Some of the elements mentioned for successful power-sharing included: reflecting on what worked with the previous government and the setting of a clear agenda; comprehensive formal and informal dispute resolution mechanisms; the oversight role of the international community; and establishing South Sudanese citizens as guarantors of the agreement. The Intergovernmental Authority on Development (IGAD) should also be guarantors with a clear buy-in from its Member States to ensure regional stability.
Reflections on the ISS study on perceptions of South Sudanese refugees on peace and conflict
The study, entitled “Whose power are they sharing anyway”, shows that about 2 million refugees are yet be consulted on the implementation of the peace agreement. The study carried out field visits in Gambella (Ethiopia) and Adjumani (Uganda) where about 100 respondents expressed a high degree of frustration with their personal situation and the IGAD peace process, claiming that the focus was on power-sharing rather than other root causes of the conflict. The respondents highlighted that as refugees, they tend to be followers of internal security dynamics rather than influencers. There is a need for greater inclusion and participation of refugees in all processes as they are part of the guarantors for the sustainability of the peace agreement.
Modalities for building trust within South Sudan, with regional actors and with donors
There was consensus that for the implementation of the peace agreement, there is a need for inclusivity and for all local stakeholders to address the changing dynamics.

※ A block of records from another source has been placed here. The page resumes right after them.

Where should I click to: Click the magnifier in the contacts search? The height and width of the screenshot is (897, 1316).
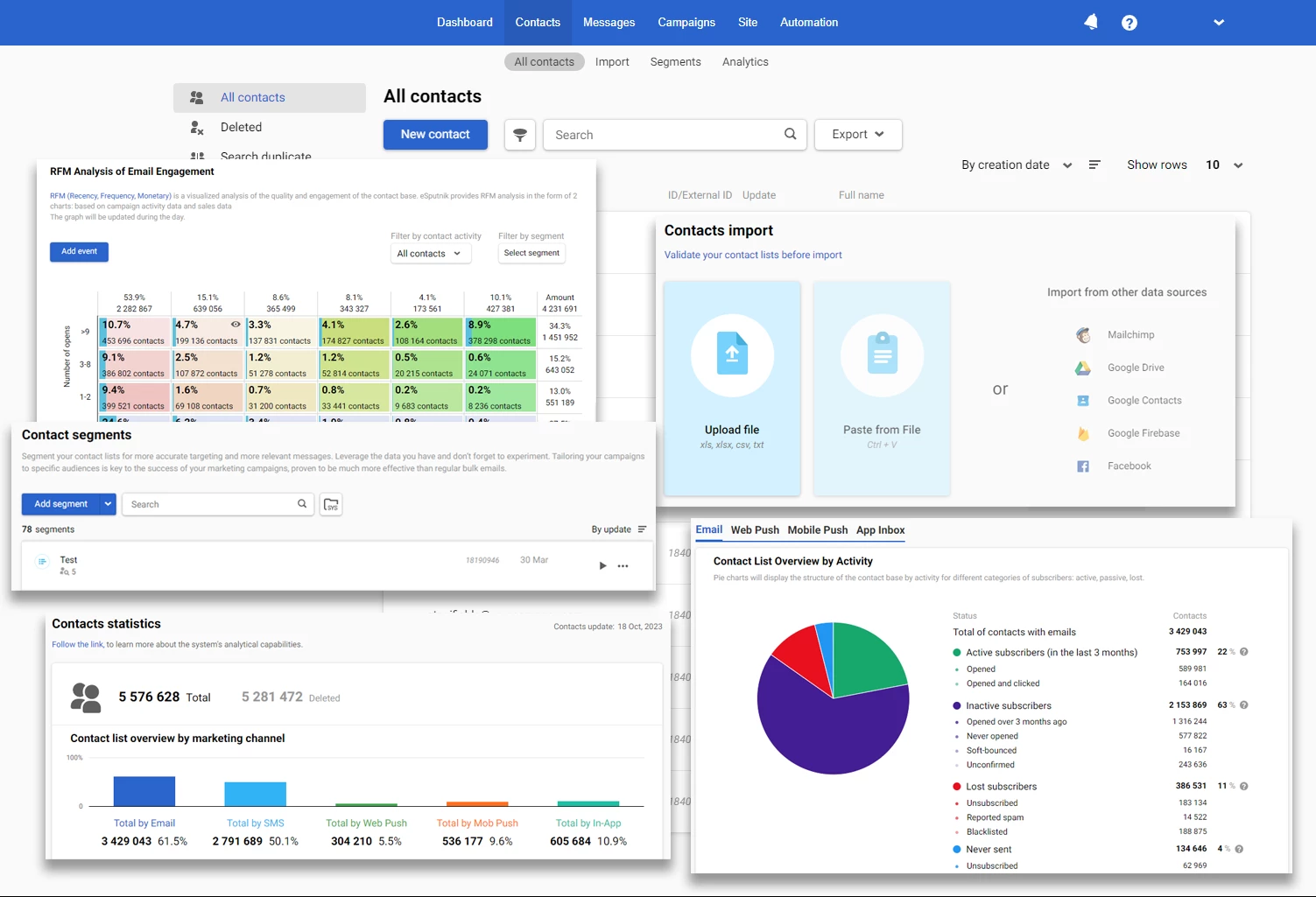click(790, 134)
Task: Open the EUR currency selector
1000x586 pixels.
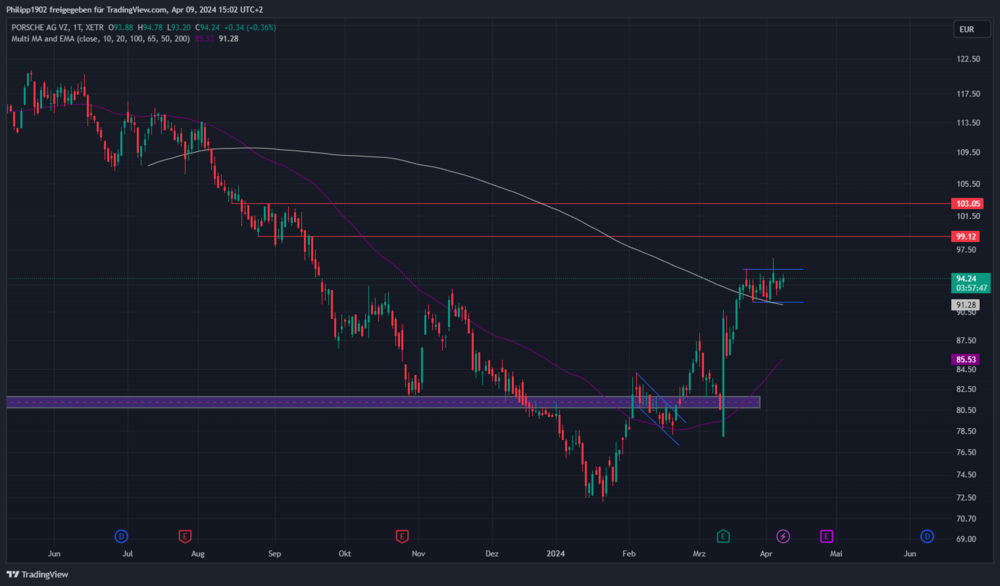Action: (x=966, y=29)
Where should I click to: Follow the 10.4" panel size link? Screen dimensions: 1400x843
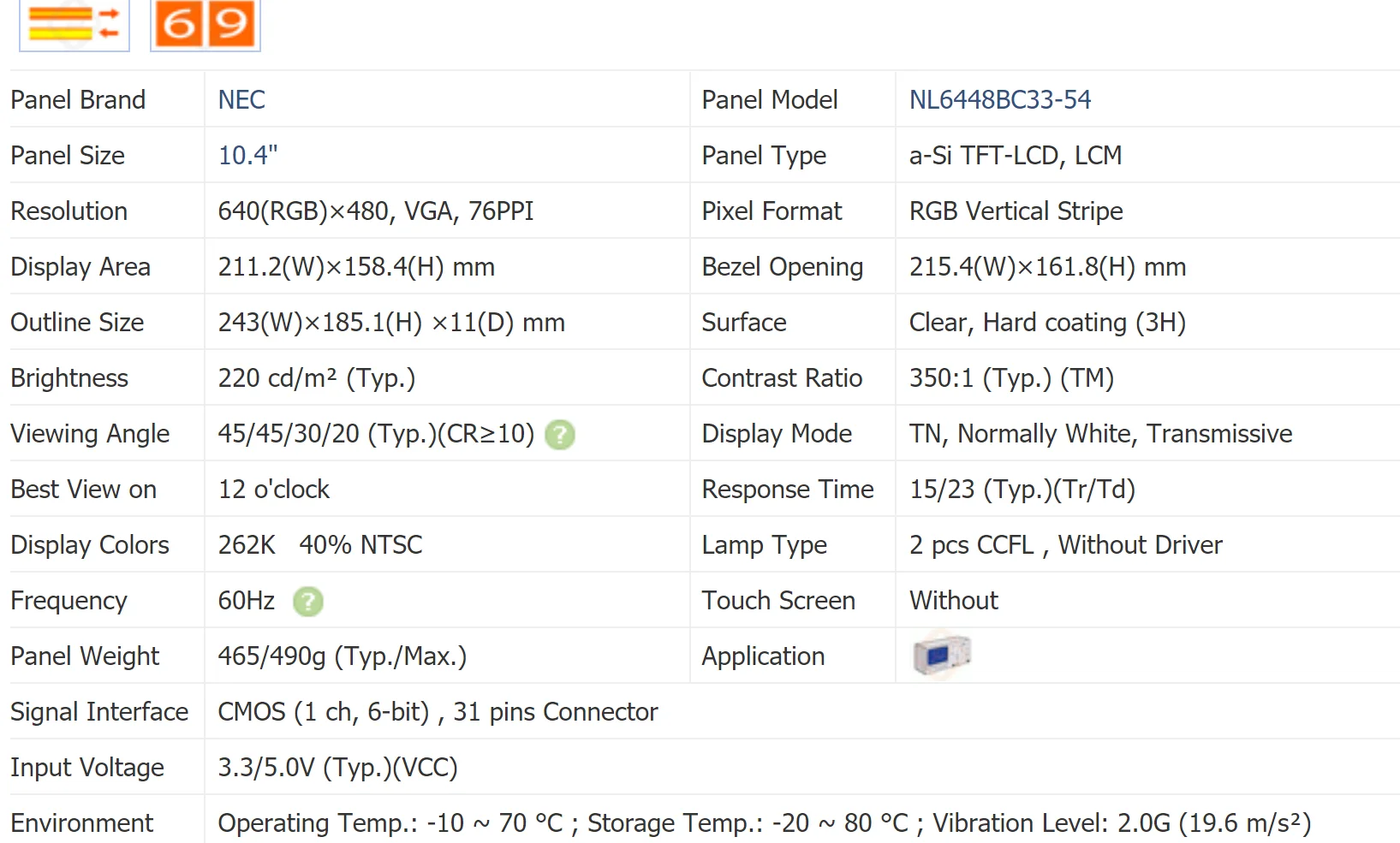coord(247,156)
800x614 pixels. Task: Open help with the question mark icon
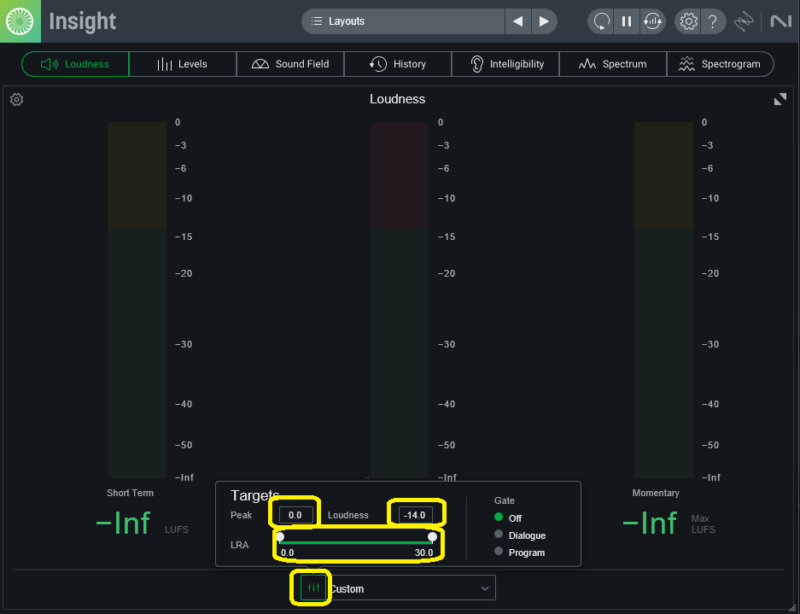click(712, 21)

In particular, recognizing that the survival of the agreement is fundamental to the African Union, the national, regional and international political will in South Sudan need to converge. Although it was agreed that the people of South Sudan need to own the peace agreement, building trust with the citizenry and regional and international stakeholders ought to be prioritized by the new leadership.
Since the 2005 Comprehensive Peace Agreement (CPA) 2005-2013, there has been growing scepticism from diverse stakeholders including the international community, nevertheless, the international community should embody a holistic approach of support from political, financial, and humanitarian perspectives.
However, it was also mentioned that the narratives on funding could be premature as the implementation of the peace agreement is still at its foundation. Participants commended the national dialogues and the ongoing commission of inquiry. The international community was also commended for continued efforts to ensure justice and accountability in South Sudan. Optimism was placed on the realization of a hybrid court for transitional justice.
Political dynamics and 2022 elections
Overall, participants highlighted that the possible issues to challenge the implementation of the peace agreement include:
The agreement has taken five years to reach its current stage and there is a need for collaboration among all stakeholders to support South Sudan in the implementation of the peace agreement. The region is tired of volatility and is moving towards regional integration. In conclusion, one statement can describe the results of the workshop - “the people of South Sudan need a chance to live in peace”.